Please copy the listing from the line holding "00177 (25, 1752)" through the line holding "00193 (25, 1894)", inclusive, and switch "loadSolution" to "saveSolution", changing nothing else.

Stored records
———

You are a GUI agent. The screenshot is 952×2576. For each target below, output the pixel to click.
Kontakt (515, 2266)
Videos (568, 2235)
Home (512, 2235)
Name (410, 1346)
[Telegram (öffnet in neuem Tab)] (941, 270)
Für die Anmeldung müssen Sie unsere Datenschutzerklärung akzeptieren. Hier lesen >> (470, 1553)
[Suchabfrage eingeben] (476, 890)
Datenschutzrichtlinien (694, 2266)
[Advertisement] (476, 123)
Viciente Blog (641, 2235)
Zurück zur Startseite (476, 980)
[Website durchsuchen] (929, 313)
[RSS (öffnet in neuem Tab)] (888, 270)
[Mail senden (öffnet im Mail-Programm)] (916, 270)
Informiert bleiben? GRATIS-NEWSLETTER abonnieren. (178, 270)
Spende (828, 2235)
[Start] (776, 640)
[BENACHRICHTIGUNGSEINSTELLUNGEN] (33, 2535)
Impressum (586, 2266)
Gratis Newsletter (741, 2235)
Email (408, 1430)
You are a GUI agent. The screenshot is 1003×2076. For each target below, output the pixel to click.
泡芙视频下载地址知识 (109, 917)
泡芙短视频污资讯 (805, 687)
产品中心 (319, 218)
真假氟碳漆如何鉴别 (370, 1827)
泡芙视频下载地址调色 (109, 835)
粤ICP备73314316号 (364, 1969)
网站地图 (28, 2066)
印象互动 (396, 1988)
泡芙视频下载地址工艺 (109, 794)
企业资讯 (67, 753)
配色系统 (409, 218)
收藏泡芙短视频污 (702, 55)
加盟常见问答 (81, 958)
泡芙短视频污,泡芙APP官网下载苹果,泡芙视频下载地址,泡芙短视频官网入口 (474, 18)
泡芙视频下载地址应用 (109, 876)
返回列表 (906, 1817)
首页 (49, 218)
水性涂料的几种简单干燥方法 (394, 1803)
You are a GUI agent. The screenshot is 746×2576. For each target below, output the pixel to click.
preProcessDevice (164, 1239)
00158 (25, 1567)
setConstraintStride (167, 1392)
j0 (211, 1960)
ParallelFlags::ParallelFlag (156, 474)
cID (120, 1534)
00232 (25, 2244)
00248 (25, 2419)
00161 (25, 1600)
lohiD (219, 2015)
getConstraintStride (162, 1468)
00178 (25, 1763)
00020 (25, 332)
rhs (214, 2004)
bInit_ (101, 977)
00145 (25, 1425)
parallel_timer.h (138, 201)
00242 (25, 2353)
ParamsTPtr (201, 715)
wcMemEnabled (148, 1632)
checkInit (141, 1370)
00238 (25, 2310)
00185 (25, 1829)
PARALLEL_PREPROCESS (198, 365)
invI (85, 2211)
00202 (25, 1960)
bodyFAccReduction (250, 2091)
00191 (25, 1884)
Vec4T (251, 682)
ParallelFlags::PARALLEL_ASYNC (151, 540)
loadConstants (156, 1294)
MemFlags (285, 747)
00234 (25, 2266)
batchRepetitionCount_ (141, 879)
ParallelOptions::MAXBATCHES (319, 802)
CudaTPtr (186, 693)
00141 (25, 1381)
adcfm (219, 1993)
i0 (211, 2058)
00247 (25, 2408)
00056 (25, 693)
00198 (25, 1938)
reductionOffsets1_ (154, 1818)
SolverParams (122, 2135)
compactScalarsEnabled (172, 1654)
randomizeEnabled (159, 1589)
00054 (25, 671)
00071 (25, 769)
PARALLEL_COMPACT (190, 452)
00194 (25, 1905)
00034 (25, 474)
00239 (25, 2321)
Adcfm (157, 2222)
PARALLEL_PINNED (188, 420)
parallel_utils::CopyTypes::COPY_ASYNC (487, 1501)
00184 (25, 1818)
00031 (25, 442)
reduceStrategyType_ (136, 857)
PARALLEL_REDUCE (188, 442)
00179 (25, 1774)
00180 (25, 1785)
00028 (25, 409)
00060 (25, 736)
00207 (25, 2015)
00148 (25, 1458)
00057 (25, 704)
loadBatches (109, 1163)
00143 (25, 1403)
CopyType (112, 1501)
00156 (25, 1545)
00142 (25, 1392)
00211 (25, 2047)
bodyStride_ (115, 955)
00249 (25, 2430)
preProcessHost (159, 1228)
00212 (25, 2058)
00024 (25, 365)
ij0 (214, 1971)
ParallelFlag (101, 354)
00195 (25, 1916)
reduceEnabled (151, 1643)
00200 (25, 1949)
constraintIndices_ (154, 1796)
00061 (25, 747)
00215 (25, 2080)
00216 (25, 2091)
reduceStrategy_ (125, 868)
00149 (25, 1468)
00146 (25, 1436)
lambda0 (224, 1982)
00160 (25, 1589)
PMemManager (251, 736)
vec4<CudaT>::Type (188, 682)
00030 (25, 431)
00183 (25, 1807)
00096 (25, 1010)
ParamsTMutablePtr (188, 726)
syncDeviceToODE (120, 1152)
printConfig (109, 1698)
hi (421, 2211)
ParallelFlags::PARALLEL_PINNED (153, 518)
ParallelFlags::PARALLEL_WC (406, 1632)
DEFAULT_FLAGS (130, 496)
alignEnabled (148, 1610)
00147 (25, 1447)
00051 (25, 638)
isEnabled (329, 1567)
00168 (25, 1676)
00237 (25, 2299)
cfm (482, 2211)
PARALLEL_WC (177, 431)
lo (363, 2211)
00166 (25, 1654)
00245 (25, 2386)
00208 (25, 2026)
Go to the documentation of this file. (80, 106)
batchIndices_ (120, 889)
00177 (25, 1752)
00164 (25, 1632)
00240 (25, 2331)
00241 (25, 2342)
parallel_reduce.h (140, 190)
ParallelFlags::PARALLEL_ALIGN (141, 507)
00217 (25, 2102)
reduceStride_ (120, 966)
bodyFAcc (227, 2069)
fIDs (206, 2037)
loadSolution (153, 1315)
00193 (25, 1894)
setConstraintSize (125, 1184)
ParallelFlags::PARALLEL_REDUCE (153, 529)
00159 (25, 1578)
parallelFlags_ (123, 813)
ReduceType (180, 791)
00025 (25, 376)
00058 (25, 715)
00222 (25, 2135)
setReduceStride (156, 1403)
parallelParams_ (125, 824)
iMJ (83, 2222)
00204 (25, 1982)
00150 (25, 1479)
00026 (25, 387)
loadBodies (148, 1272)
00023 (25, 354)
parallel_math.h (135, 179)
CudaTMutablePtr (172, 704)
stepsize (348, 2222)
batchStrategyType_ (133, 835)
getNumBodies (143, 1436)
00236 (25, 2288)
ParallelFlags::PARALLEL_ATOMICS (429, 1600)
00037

———

▶ _FINAL RESULT_
00177 (25, 1752)
00164 (25, 1632)
00240 (25, 2331)
00241 (25, 2342)
parallel_reduce.h (140, 190)
ParallelFlags::PARALLEL_ALIGN (141, 507)
00217 (25, 2102)
reduceStride_ (120, 966)
bodyFAcc (227, 2069)
fIDs (206, 2037)
saveSolution (153, 1315)
00193 (25, 1894)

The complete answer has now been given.